There is one other area I want to raise, which people do not often mention when you ask them about their quality of life, perhaps because wrongly we take it too much for granted. That is the way Britain looks and is. Our landscape. Our forests. Our rural environment. And what that means to all of us in terms of leisure opportunities and tourism.
The creation of DEFRA strengthens the link, between the quality of our landscape and our quality of life. We are developing agri-environment schemes for farmers which reward them for improving landscape and biodiversity. We’re considering the creation of two new National Parks in the New Forest and South Downs. River water quality is at an all-time high. Wild bird populations are at their highest level since 1990. And there are more trees in England than there have been for 100 years.
And this is just the beginning. For decades the structure of the Common Agriculture Policy with its powerful and direct links between levels of production and subsidy was providing a perverse incentive to undermine much of what we most value, about what is after all a managed landscape – 70% of it farmed.
Incidentally it was the perverse incentive to overproduction which also led to us dumping our surpluses on world markets, undermining the prosperity of farmers in many developing countries.
The dramatic changes which we can make as a result of the recent historic agreement on CAP reform stem from breaking that fundamental link between production and subsidy levels.
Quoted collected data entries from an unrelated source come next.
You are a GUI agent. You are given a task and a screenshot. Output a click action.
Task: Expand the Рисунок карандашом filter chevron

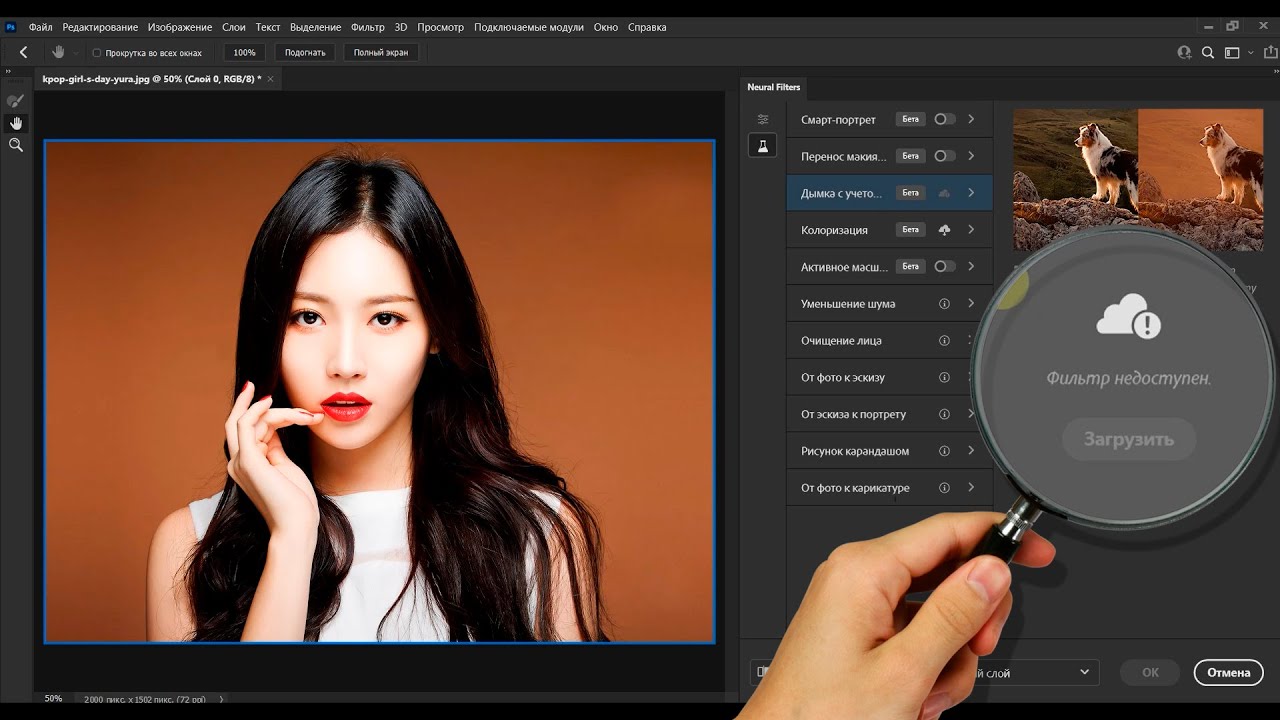point(971,451)
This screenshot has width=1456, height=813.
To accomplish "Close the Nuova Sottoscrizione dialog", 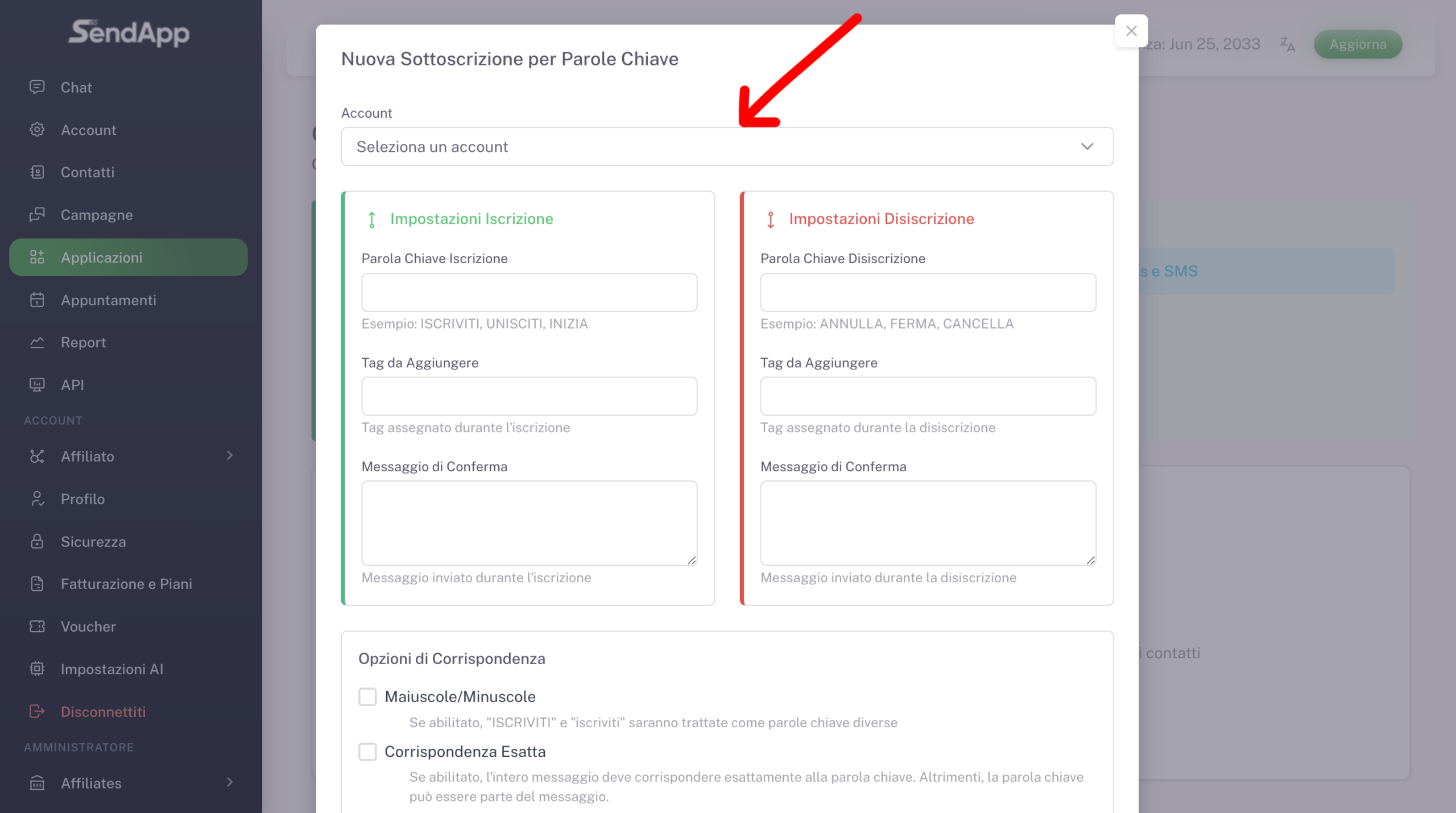I will click(x=1131, y=31).
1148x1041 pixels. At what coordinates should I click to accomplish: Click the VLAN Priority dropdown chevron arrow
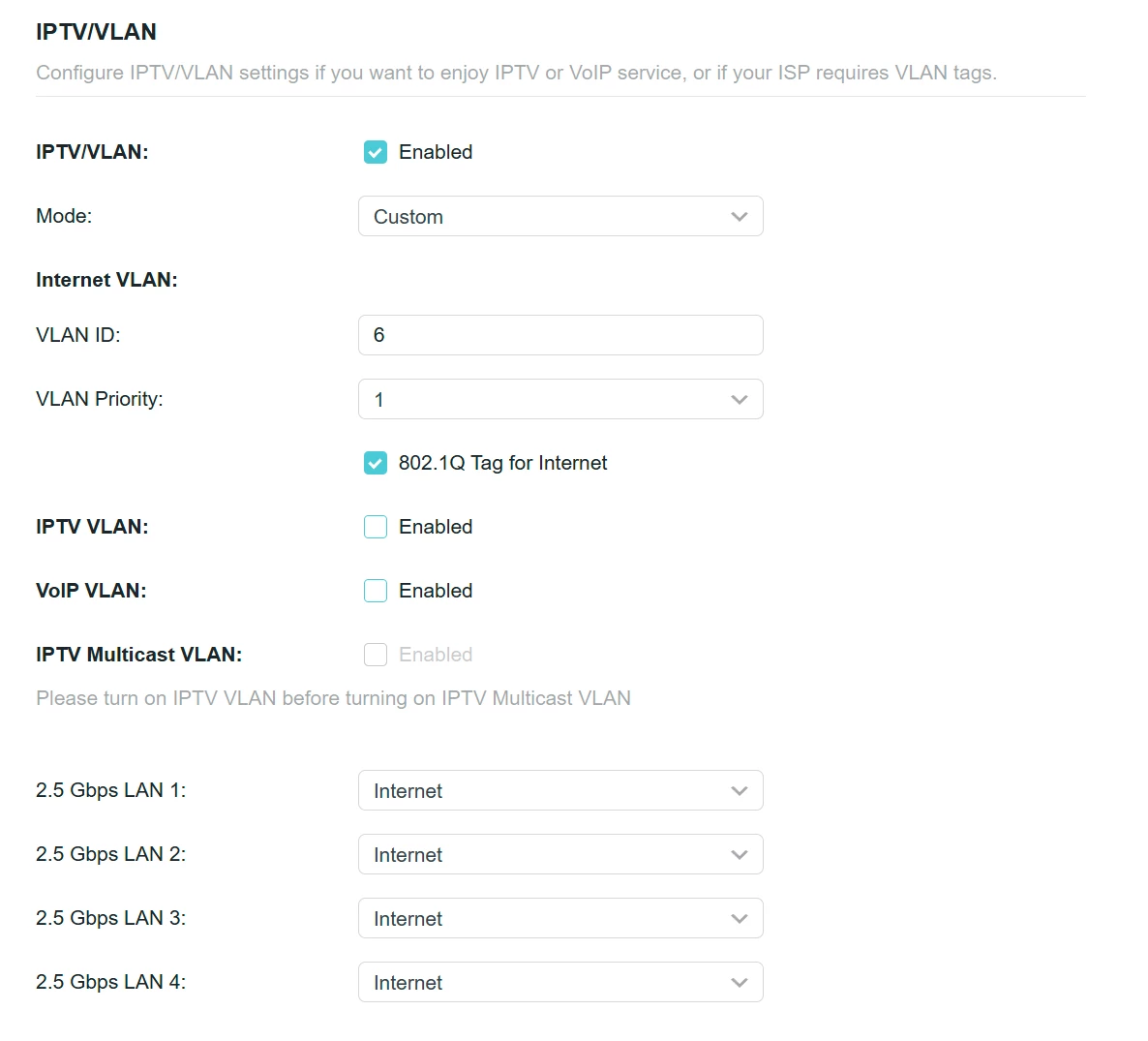(x=740, y=400)
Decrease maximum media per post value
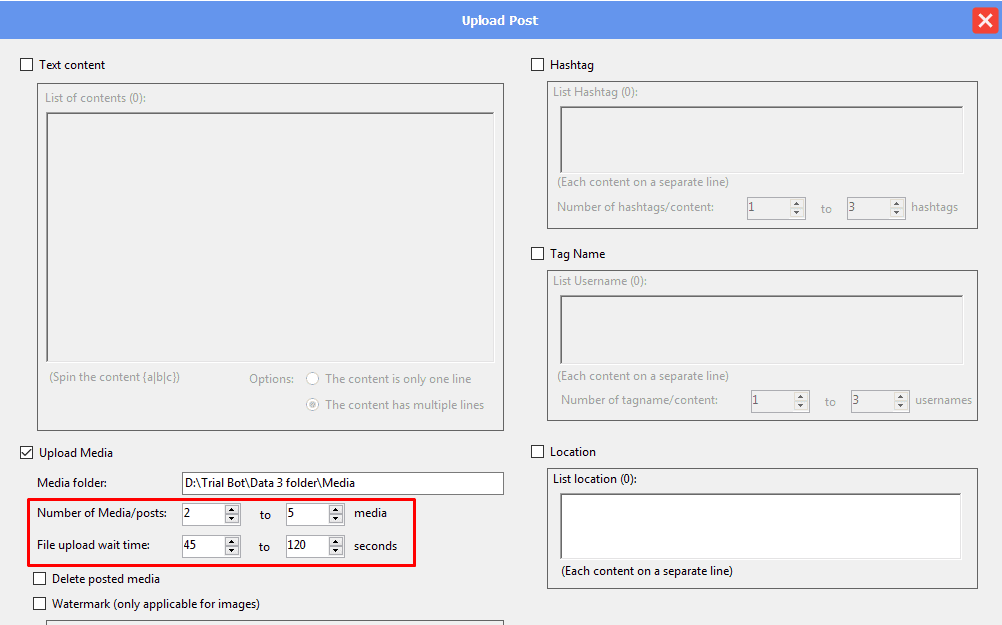 pos(336,519)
They offer us an opportunity to work towards the goals set for us by the Curry Commission at the beginning of this Parliament – a more sustainable agriculture which is better for consumers, taxpayers and farmers – as well as being better for our environment.
That reform deal formed the basis for our approach to the recent WTO talks in Mexico, where for the first time the world community as a whole sought trade deals whose over-riding purpose was to improve the long-term prospects for developing countries.
At those talks there was the opportunity to maintain the momentum created by the Millennium Development goals, the Monterrey finance agreement the Johannesburg Summit and the many practical partnerships for development that it launched.
Sadly, in Mexico that opportunity was not seized. I am well aware that many who passionately support the cause of development believe that this is for the best. I hope more than I can say that their tactics and their optimism prove to be justified. What I profoundly fear is that we are in danger of irrevocably damaging the prospects for sustainable development which will be of most worth to those who need it most. There is a terrible risk that major players in many different parts of the world will judge that country to country deals could serve them almost as well. Yet it is only through multilateral processes that we stand any chance of protecting the interests of the smallest and the most weak.
So it is internationally as well as at home that we must all strive for real improvement in the quality of life for all.
The issues brought to mind by that phrase are fundamental to our well-being. Few of them are easy to tackle or to overcome. But real benefit to human health and happiness follow from addressing them successfully. And as I said at the outset that can only be a common endeavour. Perhaps after all it’s not “the economy stupid”. It is the quality of life.